Comecei a sonhar com o design ao ver os Irmãos Campana. Porque eles fizeram um trabalho maravilhoso, alternativo no panorama do design. Era o que eu procurava, algo especial, fora da caixa, queria descobrir uma nova linguagem.
No que você está trabalhando agora que pode nos contar?
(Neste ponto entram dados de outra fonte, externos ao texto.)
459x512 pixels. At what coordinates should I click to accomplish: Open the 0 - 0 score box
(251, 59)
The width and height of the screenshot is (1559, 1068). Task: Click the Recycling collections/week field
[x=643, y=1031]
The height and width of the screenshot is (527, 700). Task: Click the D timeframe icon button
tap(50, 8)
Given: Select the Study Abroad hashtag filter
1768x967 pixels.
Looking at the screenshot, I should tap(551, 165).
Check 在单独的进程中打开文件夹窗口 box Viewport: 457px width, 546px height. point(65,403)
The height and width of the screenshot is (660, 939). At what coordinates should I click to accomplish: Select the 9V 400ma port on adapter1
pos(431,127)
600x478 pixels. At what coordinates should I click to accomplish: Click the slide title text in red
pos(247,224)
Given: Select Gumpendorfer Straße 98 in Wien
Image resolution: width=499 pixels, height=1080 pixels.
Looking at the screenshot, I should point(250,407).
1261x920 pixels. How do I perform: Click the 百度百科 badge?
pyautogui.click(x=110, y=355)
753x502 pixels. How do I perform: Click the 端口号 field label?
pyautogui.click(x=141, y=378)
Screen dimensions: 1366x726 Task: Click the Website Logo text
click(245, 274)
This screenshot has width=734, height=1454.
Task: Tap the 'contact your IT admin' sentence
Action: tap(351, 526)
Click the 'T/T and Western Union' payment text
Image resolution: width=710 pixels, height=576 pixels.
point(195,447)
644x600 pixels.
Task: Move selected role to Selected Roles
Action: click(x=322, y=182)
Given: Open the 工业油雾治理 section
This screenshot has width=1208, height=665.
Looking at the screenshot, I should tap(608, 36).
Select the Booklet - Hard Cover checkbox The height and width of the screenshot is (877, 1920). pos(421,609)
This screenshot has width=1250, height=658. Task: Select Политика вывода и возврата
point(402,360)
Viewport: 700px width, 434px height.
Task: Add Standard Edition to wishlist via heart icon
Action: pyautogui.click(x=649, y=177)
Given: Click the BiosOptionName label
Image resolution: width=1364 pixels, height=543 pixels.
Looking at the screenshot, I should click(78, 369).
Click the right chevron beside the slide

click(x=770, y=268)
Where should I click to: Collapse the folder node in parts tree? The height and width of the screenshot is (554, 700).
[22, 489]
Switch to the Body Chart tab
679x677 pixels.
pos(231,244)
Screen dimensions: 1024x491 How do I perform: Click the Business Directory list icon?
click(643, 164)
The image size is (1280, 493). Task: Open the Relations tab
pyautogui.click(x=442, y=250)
Fui comissionado como artista para expor na Art Basel Miami com uma escultura bem grande para a Armani. Estou aproveitando esse momento puramente artista. Usando bastante a minha mão. Com design, a gente usa o computador para ser bem preciso, então estou aproveitando a oportunidade. Não estou com pressa de fazer muita coisa. Faço com calma, entendendo cada passo. Se não, tem que correr. Curto, me traz visibilidade, mas prefiro fazer pensando com calma, estrategicamente.
Todos os designers são demandados para produzir muito todo ano. O que acha disso. Não é sustentável, certo?
Sim. Temos que nos perguntar o porquê das coisas. Podemos errar dessa forma. É algo bulímico. Enche de conteúdo, não damos conta, e depois vomitamos tudo. A pandemia nos ensinou isso. Vimos a natureza de uma forma ampla. Agora é o momento de fazer as escolhas certas. Hora de escolher bem e fazer apenas os movimentos certos. O mercado está saturado. Todo mundo é criativo. Não tenho a resposta.
Forest Chair, desenho de Marcantonio para a Scarlet Splendour.
Forest Chair, desenho de Marcantonio para a Scarlet Splendour.
Uma vez um designer italiano nos disse que o design italiano deveria ser menos fantástico. O que acha disso?
Eu não sou ele.
Você me destruiu agora (risos).
Não, não. Não sobre você. É que não sou alguém que dá opinião. Quero aproveitar ser quem sou, apenas. Não estou na posição de dizer aos outros o que é certo fazer. Estou bem em ser criticado. Meu desafio é mais difícil que para outros designers. Eu sempre preciso achar a fantasia certa e surpreender. Tento satisfazer eu mesmo. Tem que ter uma identidade, de usar nosso imaginário, como o Infinito para Natuzzi. Você olha e sabe que tem a ver com o infinito. Isso te conta uma história. É diferente. É um desafio. E eu gosto de aceitar esse desafio.